Lay out the lines between the one containing "Where should I click to: Click the Dynamic" and the one containing "The height and width of the screenshot is (658, 1024).", inclusive, as a Markdown table with a Number column for the row number and a Line column for the line itself, leaving out any blank lines.

= = = = =

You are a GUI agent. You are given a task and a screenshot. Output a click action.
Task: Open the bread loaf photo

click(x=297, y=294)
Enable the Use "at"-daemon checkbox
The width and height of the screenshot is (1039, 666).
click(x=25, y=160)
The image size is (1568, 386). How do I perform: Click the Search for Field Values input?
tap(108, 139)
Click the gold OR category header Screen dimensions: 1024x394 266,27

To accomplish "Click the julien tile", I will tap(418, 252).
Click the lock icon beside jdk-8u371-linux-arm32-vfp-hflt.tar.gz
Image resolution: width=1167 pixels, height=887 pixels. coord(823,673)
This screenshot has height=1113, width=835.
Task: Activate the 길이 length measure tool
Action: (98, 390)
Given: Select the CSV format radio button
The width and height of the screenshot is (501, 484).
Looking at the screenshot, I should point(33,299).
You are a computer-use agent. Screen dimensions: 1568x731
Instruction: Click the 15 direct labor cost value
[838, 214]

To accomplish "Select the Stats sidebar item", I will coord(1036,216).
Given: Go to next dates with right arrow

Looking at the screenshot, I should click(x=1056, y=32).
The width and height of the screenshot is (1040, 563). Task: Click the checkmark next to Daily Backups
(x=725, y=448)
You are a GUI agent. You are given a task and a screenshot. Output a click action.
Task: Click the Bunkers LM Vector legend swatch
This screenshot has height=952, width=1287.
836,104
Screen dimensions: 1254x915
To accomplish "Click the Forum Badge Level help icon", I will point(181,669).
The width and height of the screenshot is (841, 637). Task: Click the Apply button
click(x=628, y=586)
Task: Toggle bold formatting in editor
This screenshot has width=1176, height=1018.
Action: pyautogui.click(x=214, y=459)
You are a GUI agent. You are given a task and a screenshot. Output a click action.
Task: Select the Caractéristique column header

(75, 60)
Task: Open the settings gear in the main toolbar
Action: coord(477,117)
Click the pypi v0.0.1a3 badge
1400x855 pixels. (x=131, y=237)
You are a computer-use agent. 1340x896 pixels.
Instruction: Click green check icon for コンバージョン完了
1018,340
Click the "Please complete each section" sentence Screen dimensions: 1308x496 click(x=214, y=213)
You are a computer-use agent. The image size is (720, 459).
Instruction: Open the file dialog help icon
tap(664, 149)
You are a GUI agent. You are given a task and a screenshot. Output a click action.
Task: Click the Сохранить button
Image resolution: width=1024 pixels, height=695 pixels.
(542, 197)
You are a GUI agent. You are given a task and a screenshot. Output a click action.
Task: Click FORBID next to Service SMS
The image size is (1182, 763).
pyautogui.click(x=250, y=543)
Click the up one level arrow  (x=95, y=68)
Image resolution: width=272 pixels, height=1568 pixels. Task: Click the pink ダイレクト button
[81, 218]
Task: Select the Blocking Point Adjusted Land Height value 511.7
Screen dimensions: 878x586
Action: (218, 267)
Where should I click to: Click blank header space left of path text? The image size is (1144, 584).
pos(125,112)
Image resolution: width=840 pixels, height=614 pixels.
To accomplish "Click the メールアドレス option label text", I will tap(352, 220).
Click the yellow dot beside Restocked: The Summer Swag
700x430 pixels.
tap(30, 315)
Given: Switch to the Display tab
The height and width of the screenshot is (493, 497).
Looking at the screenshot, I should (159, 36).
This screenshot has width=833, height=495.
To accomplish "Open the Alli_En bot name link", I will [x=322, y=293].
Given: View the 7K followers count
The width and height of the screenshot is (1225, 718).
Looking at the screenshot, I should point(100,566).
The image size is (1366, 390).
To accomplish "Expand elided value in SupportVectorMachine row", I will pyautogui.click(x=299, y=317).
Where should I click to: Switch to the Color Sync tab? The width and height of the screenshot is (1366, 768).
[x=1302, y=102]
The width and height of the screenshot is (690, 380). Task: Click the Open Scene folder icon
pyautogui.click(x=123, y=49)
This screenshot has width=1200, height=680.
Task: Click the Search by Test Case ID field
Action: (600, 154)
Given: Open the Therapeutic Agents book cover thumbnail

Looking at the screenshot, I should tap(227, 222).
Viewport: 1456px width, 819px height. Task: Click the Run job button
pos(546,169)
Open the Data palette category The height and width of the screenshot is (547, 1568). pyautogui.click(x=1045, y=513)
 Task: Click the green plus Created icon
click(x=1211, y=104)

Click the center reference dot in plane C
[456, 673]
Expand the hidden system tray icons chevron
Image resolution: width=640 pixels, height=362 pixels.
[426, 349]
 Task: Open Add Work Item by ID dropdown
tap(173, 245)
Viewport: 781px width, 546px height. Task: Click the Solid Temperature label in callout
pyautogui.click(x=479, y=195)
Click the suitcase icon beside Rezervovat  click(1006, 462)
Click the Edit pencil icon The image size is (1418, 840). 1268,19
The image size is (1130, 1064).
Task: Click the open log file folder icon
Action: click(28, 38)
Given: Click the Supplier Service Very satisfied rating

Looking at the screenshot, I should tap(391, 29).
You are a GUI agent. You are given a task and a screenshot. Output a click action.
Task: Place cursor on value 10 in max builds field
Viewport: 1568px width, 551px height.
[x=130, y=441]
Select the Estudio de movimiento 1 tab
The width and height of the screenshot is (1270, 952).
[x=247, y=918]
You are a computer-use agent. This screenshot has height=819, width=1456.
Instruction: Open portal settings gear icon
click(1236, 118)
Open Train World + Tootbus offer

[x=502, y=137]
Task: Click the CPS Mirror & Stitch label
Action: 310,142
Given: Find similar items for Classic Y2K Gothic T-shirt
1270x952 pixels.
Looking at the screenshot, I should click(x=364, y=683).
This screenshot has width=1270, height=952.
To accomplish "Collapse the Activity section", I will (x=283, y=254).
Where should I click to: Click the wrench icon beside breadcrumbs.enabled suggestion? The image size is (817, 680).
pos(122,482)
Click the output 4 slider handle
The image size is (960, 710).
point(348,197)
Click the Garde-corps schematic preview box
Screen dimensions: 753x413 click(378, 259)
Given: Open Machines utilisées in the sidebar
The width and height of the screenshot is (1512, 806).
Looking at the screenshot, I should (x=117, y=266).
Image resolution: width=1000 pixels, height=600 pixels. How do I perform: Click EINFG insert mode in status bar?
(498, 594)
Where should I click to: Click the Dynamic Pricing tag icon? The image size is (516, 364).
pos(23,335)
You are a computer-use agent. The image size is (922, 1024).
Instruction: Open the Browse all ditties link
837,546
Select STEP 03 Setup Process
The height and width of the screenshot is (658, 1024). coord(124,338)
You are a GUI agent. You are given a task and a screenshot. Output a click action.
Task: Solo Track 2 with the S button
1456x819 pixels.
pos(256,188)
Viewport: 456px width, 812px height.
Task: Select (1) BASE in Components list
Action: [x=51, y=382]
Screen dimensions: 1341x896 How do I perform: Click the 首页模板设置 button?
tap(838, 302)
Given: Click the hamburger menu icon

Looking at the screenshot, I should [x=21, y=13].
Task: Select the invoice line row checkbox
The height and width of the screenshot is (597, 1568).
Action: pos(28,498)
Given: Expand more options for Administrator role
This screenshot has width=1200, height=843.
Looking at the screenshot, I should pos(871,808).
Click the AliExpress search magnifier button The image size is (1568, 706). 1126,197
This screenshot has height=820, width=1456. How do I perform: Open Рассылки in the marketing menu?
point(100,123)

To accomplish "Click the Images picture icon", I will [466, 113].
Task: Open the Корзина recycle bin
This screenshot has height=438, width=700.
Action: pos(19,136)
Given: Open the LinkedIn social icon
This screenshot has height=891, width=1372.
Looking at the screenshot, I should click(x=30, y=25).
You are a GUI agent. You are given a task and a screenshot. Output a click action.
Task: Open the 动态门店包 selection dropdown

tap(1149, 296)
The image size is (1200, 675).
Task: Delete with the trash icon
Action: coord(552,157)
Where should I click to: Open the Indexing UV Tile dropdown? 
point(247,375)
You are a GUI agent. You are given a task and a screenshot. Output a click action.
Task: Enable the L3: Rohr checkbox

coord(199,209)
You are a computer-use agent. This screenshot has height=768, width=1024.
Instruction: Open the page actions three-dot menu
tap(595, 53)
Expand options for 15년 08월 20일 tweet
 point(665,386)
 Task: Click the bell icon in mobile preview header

= = = = =

* Solution for this problem *
| Number | Line |
|---|---|
| 1 | Where should I click to: Click the Dynamic Pricing tag icon? The image size is (516, 364). |
| 2 | pos(23,335) |
| 3 | You are a computer-use agent. The image size is (922, 1024). |
| 4 | Instruction: Open the Browse all ditties link |
| 5 | 837,546 |
| 6 | Select STEP 03 Setup Process |
| 7 | The height and width of the screenshot is (658, 1024). coord(124,338) |